There's not much problem IMO.
Subtract has a built in limiter which, when you subtract a number which would push it under 0, it will set to 0.
Trigger("Player 1"){
Conditions:
Always();
Actions:
Set Deaths("Current Player", "Goliath Turret", Set To, 5);
Set Deaths("Current Player", "Goliath Turret", Subtract, -3);
}
This is 0x00000005 - 0xFFFFFFFD = 0
Now try (-1) - (-100) = 99.
This is 0xFFFFFFFF - 0xFFFFFF9C = 0x00000063 = 99
You can't write outside the 4 bytes allocated to the data, so 0xFFFFFFFF + 1 = 0, not 0x01 00 00 00 00. I agree with nude that there are no overflows. Any "overflow" is blocked somehow, but you can always loop back.
In conditions, -1 > 1.
"Parliamentary inquiry, Mr. Chairman - do we have to call the Gentleman a gentleman if he's not one?"
Probably I've mixed up the term "overflow" meaning.
What I call overflow is 0xFFFFFFFF + 1 = 0.
When I say there is no overflow it is 0xFFFFFFFF + 1 = 0xFFFFFFFF.
Some.
Then yes, I agree. There is no overflow on subtraction. There is overflow on addition.
"Parliamentary inquiry, Mr. Chairman - do we have to call the Gentleman a gentleman if he's not one?"
The more I think about it the more I come to the conclusion scwizard is right.
In my opinion,
we should state DCs are unsigned
except for the addition operation, which yields overflows.
So technically one could implement signed DCs using only addition and negative integers encoding with higher integers, but on the triggers level they are still handled as unsigned.
Some.
I wouldn't really call it an overflow, I usually think of an overflow as when the modification happens further in memory than the variable itself, but this is contained inside the variable.
None.
In computer security and programming, a buffer overflow, or buffer overrun, is an anomaly where a process stores data in a buffer outside the memory the programmer set aside for it. The extra data overwrites adjacent memory, which may contain other data, including program variables and program flow control data
The term arithmetic overflow or simply overflow has the following meanings.
1. In a computer, the condition that occurs when a calculation produces a result that is greater in magnitude than that which a given register or storage location can store or represent.
2. In a computer, the amount by which a calculated value is greater than that which a given register or storage location can store or represent. Note that the overflow may be placed at another location.
A buffer overflow writes, an arithmetic overflow doesn't necessarily, but that's all semantics.
It's easier to say conditions are unsigned, and subtraction is unsigned and won't overflow, whereas addition is signed and overflow is possible.
"Parliamentary inquiry, Mr. Chairman - do we have to call the Gentleman a gentleman if he's not one?"
We can't explain the universe, just describe it; and we don't know whether our theories are true, we just know they're not wrong. >Harald Lesch
It's easier to say conditions are unsigned, and subtraction is unsigned and won't overflow, whereas addition is signed and overflow is possible.
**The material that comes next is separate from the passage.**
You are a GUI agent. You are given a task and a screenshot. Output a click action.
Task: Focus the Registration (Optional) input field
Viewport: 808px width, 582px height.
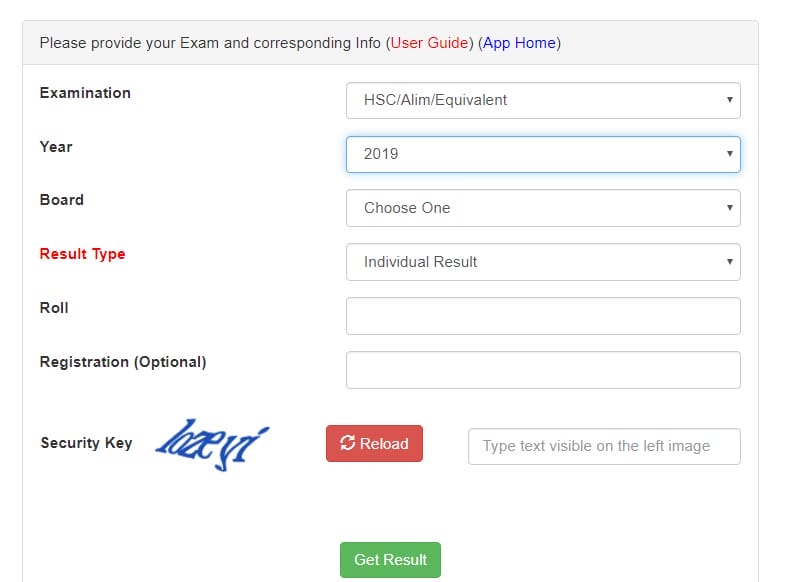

According to Heinermann, whom I regard as the only expert on that matter here, said that actions (this includes additions and subtractions) are signed.
So I'd say conditions are unsigned, and subtraction and addition are signed. Subtractions won't overflow, but additions can.
I guess there's no difference between signed and unsigned when it won't overflow.
12 - -20 = 0 (overflow required for real answer)
-12 - -20 = 8 (no overflow needed)
"Parliamentary inquiry, Mr. Chairman - do we have to call the Gentleman a gentleman if he's not one?"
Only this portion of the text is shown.